Examining the effect of cortex suction angle in cataract surgery on the risk of zonules failure using finite element analysis
Seyed Hashem Daryabari1 *
- Assistant Prof. of Ophthalmology, Chemical Injury Research Center, Baqiyatallah University of Medical Sciences, Tehran, Iran
Abstract: The suction of the eye lens cortex is an integral step of cataract surgery, which induces tensile forces or even failure in lens zonules, especially in old populations with zonules poor mechanical strength. Two conventional angles of cortex removal, including suction in the tangential or normal direction to the cortex surface, have different resulting stress and the risk of failure. However, there is no study about the effect of suction angle on the risk of zonules failure. So, this investigation aimed to simulate lens cortex removal and evaluate the effect of suction direction on zonules' mechanical behavior using finite element modeling.

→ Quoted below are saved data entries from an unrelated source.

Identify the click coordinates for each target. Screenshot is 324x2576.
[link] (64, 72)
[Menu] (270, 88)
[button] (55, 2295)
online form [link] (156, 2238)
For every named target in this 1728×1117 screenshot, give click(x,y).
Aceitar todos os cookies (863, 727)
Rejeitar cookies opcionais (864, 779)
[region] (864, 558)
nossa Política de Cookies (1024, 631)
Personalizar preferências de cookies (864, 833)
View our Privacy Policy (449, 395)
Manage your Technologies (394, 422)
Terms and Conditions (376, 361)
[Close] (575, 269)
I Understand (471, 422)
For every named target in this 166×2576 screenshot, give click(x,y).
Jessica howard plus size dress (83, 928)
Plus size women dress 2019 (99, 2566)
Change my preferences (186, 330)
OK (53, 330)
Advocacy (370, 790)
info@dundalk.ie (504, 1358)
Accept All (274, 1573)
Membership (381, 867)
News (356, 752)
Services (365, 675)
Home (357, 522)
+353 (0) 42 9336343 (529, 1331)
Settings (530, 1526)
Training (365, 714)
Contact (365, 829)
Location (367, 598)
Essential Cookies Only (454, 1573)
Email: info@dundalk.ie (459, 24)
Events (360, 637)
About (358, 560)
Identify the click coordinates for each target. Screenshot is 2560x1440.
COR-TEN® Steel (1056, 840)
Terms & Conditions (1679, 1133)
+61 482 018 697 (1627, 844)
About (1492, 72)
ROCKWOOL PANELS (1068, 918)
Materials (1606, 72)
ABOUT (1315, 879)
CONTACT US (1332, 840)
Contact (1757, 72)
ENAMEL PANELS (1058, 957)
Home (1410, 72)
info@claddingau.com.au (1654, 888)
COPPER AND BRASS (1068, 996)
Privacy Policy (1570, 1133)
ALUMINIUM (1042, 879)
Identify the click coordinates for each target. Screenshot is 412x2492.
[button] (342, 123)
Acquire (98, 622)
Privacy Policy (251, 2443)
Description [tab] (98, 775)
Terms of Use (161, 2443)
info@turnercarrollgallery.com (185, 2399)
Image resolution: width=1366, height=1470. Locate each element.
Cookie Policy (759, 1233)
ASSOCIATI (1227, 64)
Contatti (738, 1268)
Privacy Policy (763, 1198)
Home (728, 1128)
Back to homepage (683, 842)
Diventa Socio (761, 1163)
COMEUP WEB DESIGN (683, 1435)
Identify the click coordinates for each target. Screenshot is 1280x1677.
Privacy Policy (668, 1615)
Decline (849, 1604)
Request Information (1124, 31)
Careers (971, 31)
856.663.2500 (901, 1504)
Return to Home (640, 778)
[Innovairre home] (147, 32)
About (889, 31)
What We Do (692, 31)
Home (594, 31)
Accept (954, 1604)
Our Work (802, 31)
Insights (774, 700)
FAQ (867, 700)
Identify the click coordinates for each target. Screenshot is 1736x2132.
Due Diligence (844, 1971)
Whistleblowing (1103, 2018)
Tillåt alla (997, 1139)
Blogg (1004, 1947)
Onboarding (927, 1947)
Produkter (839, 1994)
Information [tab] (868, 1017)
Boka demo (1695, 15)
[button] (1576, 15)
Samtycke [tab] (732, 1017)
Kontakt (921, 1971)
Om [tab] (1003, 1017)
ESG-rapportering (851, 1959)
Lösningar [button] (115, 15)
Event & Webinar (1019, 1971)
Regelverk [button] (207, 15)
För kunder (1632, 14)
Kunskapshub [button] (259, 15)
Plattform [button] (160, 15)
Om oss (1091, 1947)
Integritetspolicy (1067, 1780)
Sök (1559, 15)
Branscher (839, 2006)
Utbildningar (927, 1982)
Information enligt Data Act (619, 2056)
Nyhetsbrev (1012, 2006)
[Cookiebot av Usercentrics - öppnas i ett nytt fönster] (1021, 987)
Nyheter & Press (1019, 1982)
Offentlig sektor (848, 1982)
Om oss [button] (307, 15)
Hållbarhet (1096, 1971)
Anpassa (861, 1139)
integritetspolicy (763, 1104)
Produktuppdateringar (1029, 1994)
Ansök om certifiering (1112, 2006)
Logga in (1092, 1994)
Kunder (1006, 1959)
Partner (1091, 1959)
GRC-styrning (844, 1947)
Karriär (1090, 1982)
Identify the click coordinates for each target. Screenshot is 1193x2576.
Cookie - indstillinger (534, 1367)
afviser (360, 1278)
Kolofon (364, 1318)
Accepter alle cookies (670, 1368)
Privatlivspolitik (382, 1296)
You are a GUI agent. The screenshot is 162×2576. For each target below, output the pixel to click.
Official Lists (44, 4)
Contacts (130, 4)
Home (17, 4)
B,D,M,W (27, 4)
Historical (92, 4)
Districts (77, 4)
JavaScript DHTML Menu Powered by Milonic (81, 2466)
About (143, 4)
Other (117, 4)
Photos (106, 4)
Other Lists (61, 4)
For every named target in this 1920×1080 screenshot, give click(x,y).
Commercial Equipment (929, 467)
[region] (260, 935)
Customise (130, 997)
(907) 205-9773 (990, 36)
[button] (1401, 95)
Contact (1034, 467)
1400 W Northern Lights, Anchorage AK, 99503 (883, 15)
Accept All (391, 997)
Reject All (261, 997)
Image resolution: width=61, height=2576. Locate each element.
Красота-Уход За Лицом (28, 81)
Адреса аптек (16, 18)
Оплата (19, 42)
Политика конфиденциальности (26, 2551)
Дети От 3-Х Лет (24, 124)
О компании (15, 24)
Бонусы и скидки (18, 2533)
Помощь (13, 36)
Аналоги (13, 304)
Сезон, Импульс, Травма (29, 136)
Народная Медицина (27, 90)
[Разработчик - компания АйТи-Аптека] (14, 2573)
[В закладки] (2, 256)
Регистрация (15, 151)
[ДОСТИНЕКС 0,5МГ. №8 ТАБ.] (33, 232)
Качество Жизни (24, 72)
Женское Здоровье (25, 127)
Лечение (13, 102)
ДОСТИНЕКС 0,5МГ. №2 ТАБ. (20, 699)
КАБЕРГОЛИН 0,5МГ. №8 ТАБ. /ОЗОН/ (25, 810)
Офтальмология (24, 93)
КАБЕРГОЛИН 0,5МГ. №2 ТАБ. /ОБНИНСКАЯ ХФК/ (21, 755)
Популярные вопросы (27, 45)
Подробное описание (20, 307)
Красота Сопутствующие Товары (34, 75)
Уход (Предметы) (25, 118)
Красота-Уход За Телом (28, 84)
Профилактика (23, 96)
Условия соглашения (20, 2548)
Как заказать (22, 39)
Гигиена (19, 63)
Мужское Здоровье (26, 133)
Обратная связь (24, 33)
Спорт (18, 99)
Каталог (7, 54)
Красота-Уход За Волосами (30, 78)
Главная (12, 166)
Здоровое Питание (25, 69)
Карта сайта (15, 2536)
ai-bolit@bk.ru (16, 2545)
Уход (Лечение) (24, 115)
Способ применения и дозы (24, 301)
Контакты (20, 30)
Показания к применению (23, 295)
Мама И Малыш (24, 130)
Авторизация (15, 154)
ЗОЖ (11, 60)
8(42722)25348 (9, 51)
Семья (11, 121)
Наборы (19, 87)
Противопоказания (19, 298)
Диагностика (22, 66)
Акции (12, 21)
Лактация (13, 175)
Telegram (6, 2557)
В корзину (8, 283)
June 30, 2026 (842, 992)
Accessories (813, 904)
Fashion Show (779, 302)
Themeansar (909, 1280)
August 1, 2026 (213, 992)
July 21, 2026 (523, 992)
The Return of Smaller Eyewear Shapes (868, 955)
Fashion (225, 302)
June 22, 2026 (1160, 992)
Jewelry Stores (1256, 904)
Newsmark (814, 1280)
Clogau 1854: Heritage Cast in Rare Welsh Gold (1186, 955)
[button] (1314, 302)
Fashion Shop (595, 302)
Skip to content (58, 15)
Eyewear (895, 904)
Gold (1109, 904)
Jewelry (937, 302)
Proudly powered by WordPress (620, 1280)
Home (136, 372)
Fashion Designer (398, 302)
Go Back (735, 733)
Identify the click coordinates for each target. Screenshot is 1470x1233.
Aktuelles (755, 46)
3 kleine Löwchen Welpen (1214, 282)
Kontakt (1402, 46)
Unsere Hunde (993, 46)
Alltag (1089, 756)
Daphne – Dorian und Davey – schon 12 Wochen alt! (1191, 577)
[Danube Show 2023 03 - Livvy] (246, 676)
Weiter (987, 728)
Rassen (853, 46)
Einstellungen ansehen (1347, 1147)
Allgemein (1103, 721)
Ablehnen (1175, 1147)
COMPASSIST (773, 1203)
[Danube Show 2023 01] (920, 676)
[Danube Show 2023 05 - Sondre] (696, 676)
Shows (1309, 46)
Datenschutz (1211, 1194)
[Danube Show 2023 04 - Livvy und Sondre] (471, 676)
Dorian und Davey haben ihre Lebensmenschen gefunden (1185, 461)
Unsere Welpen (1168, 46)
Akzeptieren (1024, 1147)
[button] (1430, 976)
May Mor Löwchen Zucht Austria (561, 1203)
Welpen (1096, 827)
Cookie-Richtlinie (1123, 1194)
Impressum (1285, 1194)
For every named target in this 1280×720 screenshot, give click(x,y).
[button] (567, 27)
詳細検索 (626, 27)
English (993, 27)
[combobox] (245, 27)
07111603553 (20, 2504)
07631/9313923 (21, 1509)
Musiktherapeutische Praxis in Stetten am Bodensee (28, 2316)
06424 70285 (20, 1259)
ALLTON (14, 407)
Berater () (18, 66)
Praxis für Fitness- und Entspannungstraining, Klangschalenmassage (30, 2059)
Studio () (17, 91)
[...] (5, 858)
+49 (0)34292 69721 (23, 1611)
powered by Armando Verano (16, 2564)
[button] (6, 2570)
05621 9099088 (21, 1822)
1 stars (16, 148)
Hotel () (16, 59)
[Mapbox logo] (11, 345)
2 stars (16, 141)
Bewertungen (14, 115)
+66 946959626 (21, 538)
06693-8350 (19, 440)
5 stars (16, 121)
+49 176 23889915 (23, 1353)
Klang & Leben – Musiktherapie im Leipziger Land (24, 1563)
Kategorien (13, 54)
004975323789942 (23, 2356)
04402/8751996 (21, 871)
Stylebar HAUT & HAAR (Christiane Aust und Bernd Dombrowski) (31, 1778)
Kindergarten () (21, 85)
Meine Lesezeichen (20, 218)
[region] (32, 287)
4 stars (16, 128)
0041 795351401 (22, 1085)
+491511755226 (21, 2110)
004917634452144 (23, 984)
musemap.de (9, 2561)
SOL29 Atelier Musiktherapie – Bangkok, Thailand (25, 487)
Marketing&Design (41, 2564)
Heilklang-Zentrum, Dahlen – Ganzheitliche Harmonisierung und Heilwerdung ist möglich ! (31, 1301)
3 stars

Methods: A 3D finite element model was developed, including an elastic nucleus covered by an elastoplastic cortex and a covering elastic capsule. Similar to cataract surgery, a circular rapture was considered at the top of the capsule to apply suction pressure. Frictional contacts were also defined to simulate the mechanical interactions between contacting parts. Finally, Zonules were modeled as 2-node elastic spring elements, connected around the capsule surface on one side and fixed to the inner lens surface on the other
Results: The suction processes in tangential and normal angles were simulated, and the resulting relative displacements between the cortex and capsule, as a criterion of cortex separation, versus the resulting maximum zonule displacements, were recorded in each model. The cortex-capsule relative displacement versus maximum zonule displacement indicated a diagram slope of 0.09 for tangential applying pressure and 0.02 in the case of applying normal pressure.
Conclusion: To conclude, the results illustrated that zonules were less tensile in a specific magnitude of cortex-capsule relative displacement under tangential applying pressure, which means eye zonules have a lower risk of failure until the separation of the lens cortex. However, the following investigations should consider the variety of material properties in different cases.